* OBJECTIVE *
Format each nonblank line of the listing below as one string in a JSON list.

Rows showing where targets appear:

-=-=-=-=-

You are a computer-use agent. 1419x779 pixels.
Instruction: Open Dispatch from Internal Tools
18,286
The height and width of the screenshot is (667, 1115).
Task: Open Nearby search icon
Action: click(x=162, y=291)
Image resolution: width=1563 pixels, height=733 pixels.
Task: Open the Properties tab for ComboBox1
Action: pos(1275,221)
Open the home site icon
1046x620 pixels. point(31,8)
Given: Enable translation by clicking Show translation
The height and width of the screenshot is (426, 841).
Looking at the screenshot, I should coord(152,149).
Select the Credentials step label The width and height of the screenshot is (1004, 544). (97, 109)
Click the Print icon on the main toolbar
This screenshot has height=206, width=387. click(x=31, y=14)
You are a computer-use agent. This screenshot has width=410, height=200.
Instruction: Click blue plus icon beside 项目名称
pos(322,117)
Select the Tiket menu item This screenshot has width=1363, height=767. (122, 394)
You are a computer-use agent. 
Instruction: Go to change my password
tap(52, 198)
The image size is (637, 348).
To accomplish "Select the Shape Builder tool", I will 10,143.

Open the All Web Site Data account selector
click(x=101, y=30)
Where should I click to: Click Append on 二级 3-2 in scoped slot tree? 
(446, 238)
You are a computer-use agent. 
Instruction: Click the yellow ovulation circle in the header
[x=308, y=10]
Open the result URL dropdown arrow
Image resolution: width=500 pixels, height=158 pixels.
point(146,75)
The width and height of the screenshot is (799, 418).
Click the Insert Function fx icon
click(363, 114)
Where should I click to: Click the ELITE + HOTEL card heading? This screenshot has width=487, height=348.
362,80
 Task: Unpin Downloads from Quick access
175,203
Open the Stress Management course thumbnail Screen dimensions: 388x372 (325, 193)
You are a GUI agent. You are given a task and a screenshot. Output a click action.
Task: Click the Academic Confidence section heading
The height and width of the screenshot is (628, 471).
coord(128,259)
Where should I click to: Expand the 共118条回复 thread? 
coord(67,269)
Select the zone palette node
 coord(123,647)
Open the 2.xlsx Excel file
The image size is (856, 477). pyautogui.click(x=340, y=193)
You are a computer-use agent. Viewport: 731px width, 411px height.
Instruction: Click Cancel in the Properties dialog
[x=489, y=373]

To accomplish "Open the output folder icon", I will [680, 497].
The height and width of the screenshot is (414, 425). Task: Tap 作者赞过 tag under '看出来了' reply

-=-=-=-=-

* COMPLETED EXERCISE *
[
  "You are a computer-use agent. 1419x779 pixels.",
  "Instruction: Open Dispatch from Internal Tools",
  "18,286",
  "The height and width of the screenshot is (667, 1115).",
  "Task: Open Nearby search icon",
  "Action: click(x=162, y=291)",
  "Image resolution: width=1563 pixels, height=733 pixels.",
  "Task: Open the Properties tab for ComboBox1",
  "Action: pos(1275,221)",
  "Open the home site icon",
  "1046x620 pixels. point(31,8)",
  "Given: Enable translation by clicking Show translation",
  "The height and width of the screenshot is (426, 841).",
  "Looking at the screenshot, I should coord(152,149).",
  "Select the Credentials step label The width and height of the screenshot is (1004, 544). (97, 109)",
  "Click the Print icon on the main toolbar",
  "This screenshot has height=206, width=387. click(x=31, y=14)",
  "You are a computer-use agent. This screenshot has width=410, height=200.",
  "Instruction: Click blue plus icon beside 项目名称",
  "pos(322,117)",
  "Select the Tiket menu item This screenshot has width=1363, height=767. (122, 394)",
  "You are a computer-use agent. ",
  "Instruction: Go to change my password",
  "tap(52, 198)",
  "The image size is (637, 348).",
  "To accomplish \"Select the Shape Builder tool\", I will 10,143.",
  "Open the All Web Site Data account selector",
  "click(x=101, y=30)",
  "Where should I click to: Click Append on 二级 3-2 in scoped slot tree? ",
  "(446, 238)",
  "You are a computer-use agent. ",
  "Instruction: Click the yellow ovulation circle in the header",
  "[x=308, y=10]",
  "Open the result URL dropdown arrow",
  "Image resolution: width=500 pixels, height=158 pixels.",
  "point(146,75)",
  "The width and height of the screenshot is (799, 418).",
  "Click the Insert Function fx icon",
  "click(363, 114)",
  "Where should I click to: Click the ELITE + HOTEL card heading? This screenshot has width=487, height=348.",
  "362,80",
  " Task: Unpin Downloads from Quick access",
  "175,203",
  "Open the Stress Management course thumbnail Screen dimensions: 388x372 (325, 193)",
  "You are a GUI agent. You are given a task and a screenshot. Output a click action.",
  "Task: Click the Academic Confidence section heading",
  "The height and width of the screenshot is (628, 471).",
  "coord(128,259)",
  "Where should I click to: Expand the 共118条回复 thread? ",
  "coord(67,269)",
  "Select the zone palette node",
  " coord(123,647)",
  "Open the 2.xlsx Excel file",
  "The image size is (856, 477). pyautogui.click(x=340, y=193)",
  "You are a computer-use agent. Viewport: 731px width, 411px height.",
  "Instruction: Click Cancel in the Properties dialog",
  "[x=489, y=373]",
  "To accomplish \"Open the output folder icon\", I will [680, 497].",
  "The height and width of the screenshot is (414, 425). Task: Tap 作者赞过 tag under '看出来了' reply"
]